New zoning has been adopted for a section of Main Street in Sayreville to encourage a mix of uses, including small businesses and residences.

The Borough Council voted unanimously April 28 to adopt two ordinances creating new overlay zones within the existing zoning on Main Street.

One of the new zones is designed to encourage professional offices and other small businesses in a largely residential section of Main Street.

Planning Board Chairman Dr. John Misiewicz said the zoning change would allow residential property owners in the General Village zone to convert their properties to small-scale commercial uses without having to apply to the borough’s zoning board, as long as the setback requirements are met.

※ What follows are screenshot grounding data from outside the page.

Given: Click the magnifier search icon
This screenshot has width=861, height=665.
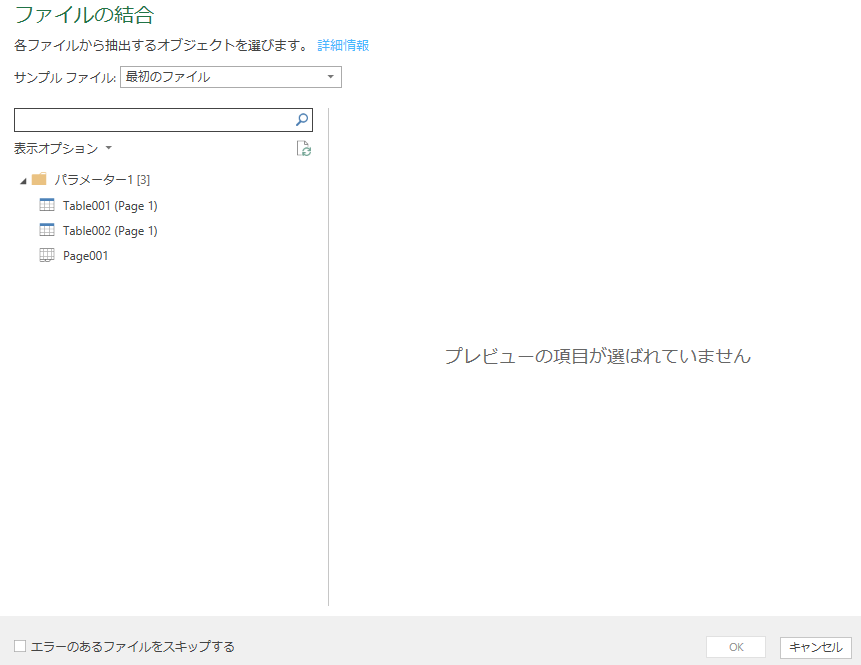Looking at the screenshot, I should pyautogui.click(x=302, y=120).
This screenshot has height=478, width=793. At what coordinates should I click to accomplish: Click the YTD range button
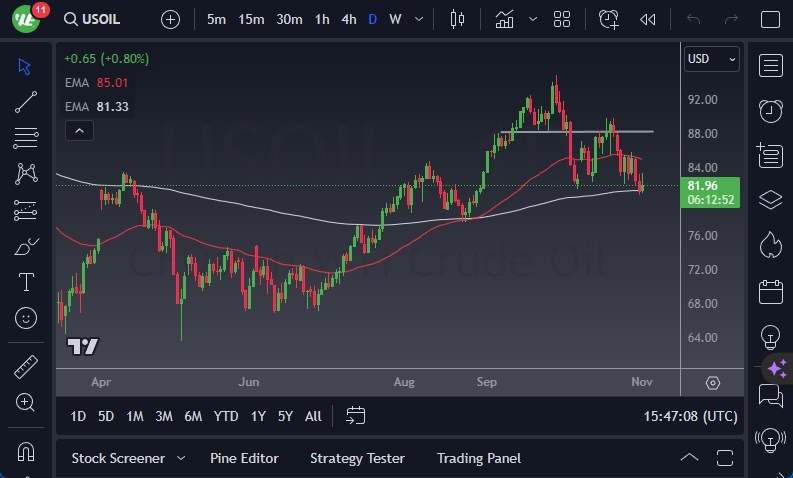(x=226, y=416)
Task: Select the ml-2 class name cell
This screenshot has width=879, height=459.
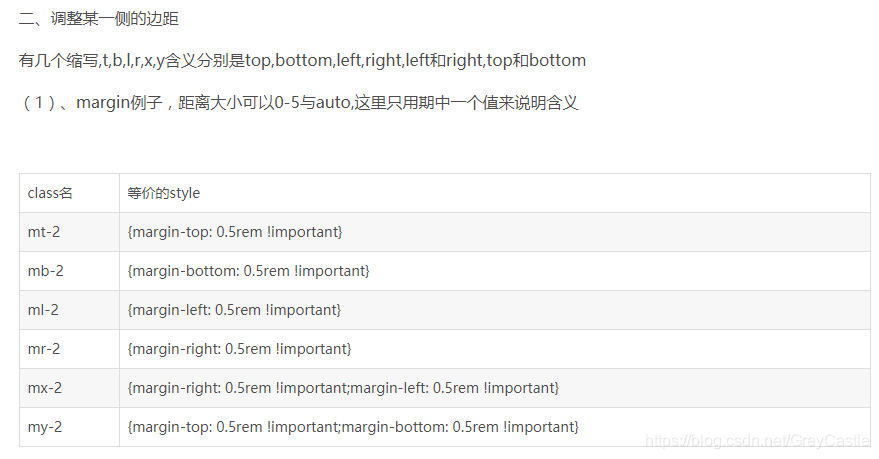Action: pos(70,310)
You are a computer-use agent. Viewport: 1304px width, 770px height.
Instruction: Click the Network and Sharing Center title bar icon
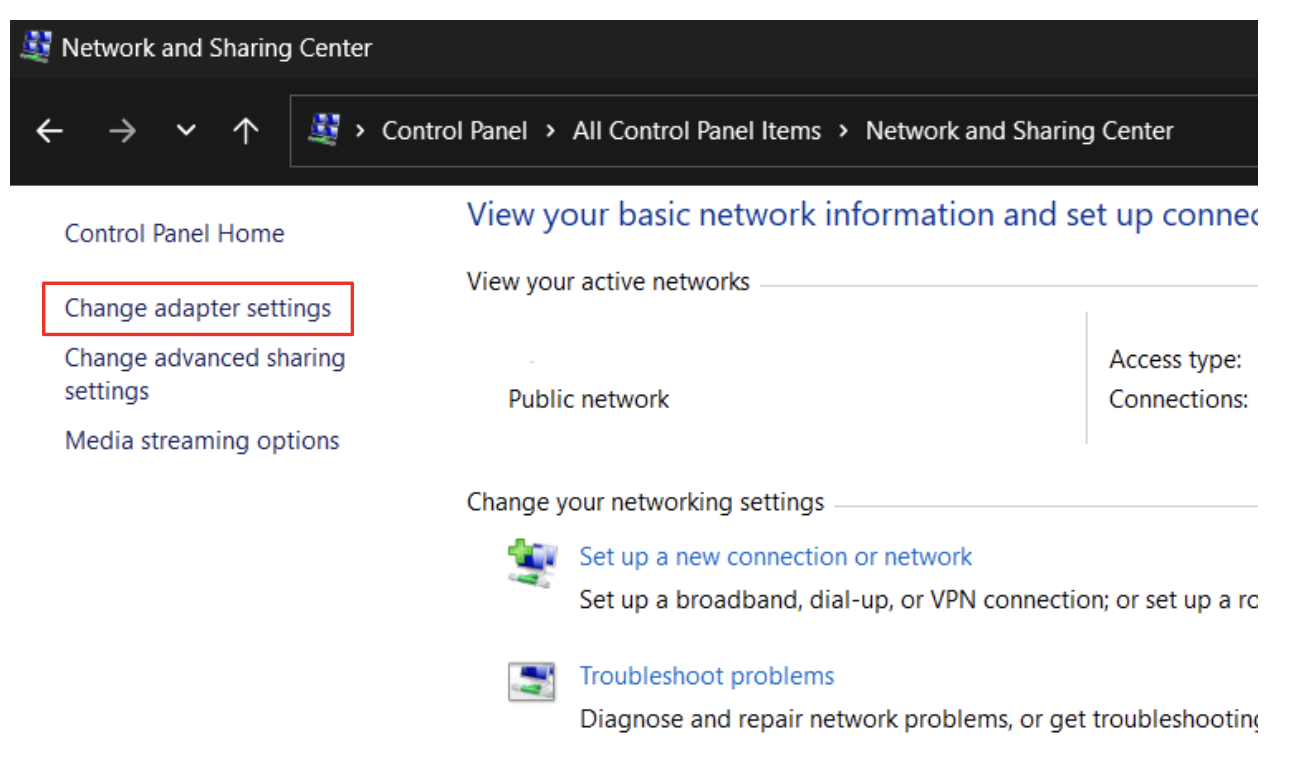[37, 46]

“It allows a little more flexibility [for] rental and business to come into that area,” he said. “Parking is always an issue on Main Street, but I think we can accommodate that in one way, shape or form.”

Misiewicz said accountants, lawyers, computer-repair services or programmers are examples of uses that would not generate a large need for parking.

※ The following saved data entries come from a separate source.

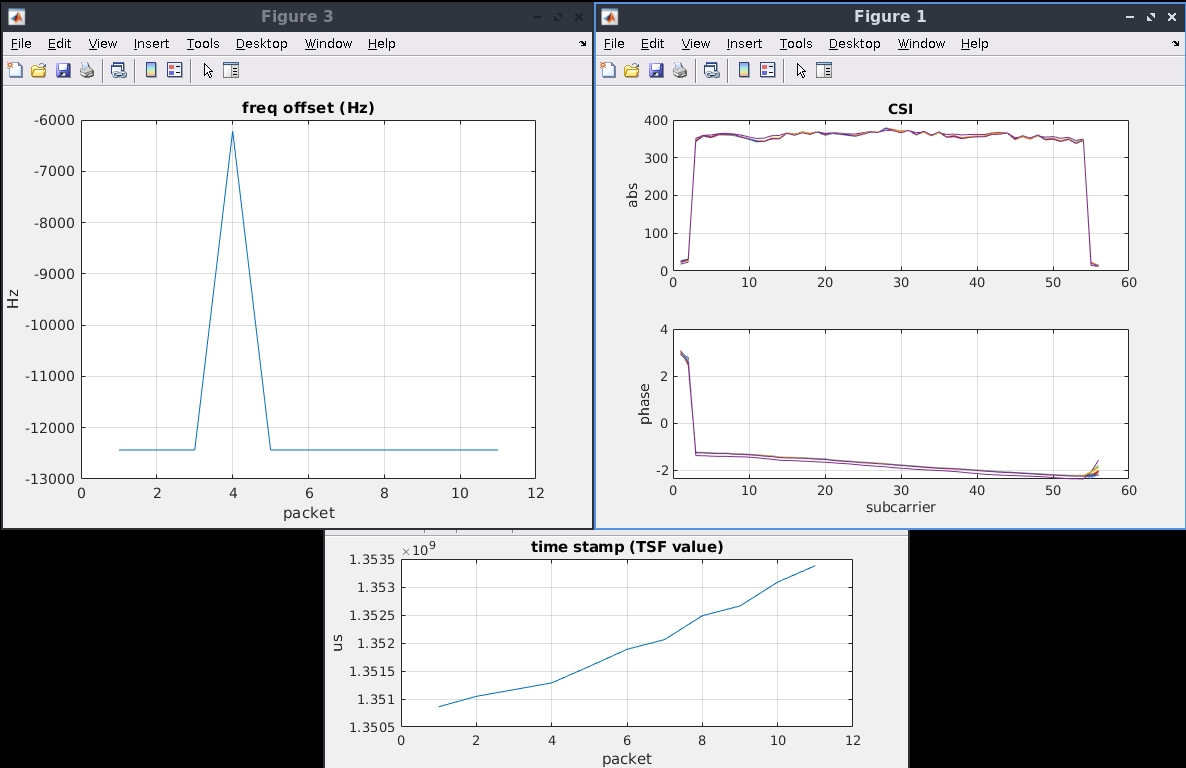Click Link Plot icon in Figure 3
This screenshot has width=1186, height=768.
click(119, 70)
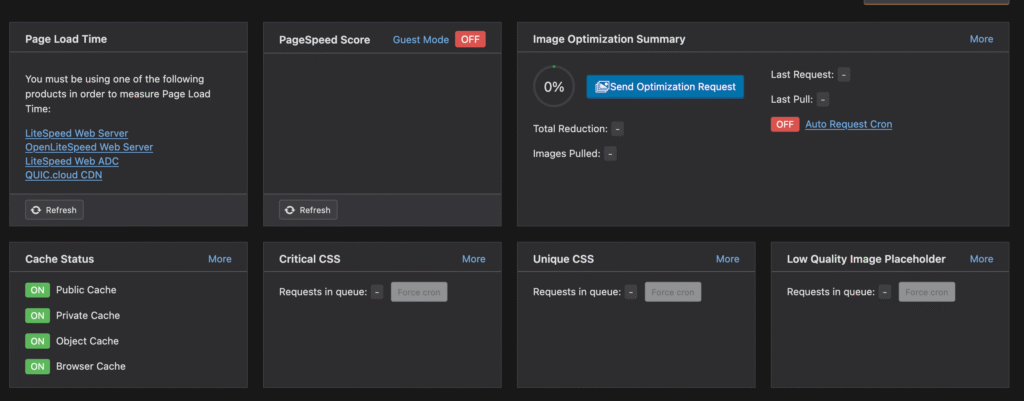This screenshot has width=1024, height=401.
Task: Open the LiteSpeed Web ADC link
Action: [70, 161]
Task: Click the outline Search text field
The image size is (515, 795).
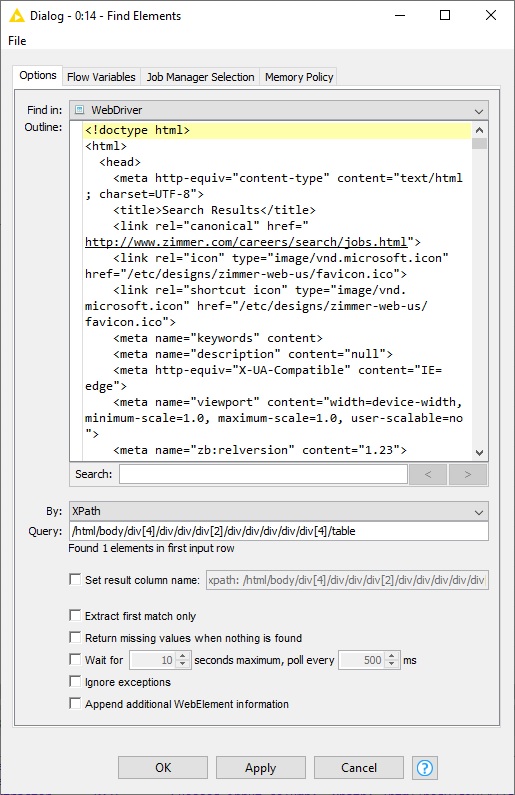Action: point(264,475)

The ordinance could encourage more mixed-use development along Main Street with commercial uses on the ground floor and residential space above, Misiewicz added.

“Hopefully, we can bring some of that back into the Main Street area, and the master plan talks about this,” he said.

The General Village zone runs along Main Street between Washington Road and Sayreville Boulevard.

Permitted uses in the overlay zone include single- and two-family homes, residential apartments, childcare centers, retail stores, convenience stores, banks, service shops and restaurants, and business, medical and professional offices. Several uses are prohibited in the zone, including laundromats, tattoo and massage parlors, substance abuse counseling and treatment centers and amusement facilities.

The second ordinance adopted creates another overlay in the R-7B [Residential- Business] zone that will allow commercial property owners in the zone to convert properties into residential uses.

The ordinance adopted for the R-7B zone allows for detached single-family dwellings, institutional and public uses, essential services, community shelters and community residences in the infill overlay zone.

“This ordinance is intending to allow commercial properties in our residential R- 7 zone that may have been damaged by superstorm Sandy and allowed to convert those commercial units back into residential units,” borough engineer Jay Cornell said.

The master plan was updated in 2013, and had not previously been updated since 1998, Misiewicz said

He said there would be other zoning ordinances for the council to consider in the coming months that will work in conjunction with the updated master plan.

“There will be many changes of many ordinances as we come along and other sections of town will get noticed, and we will try to get the ordinances in line with the new master plan,” Misiewicz said.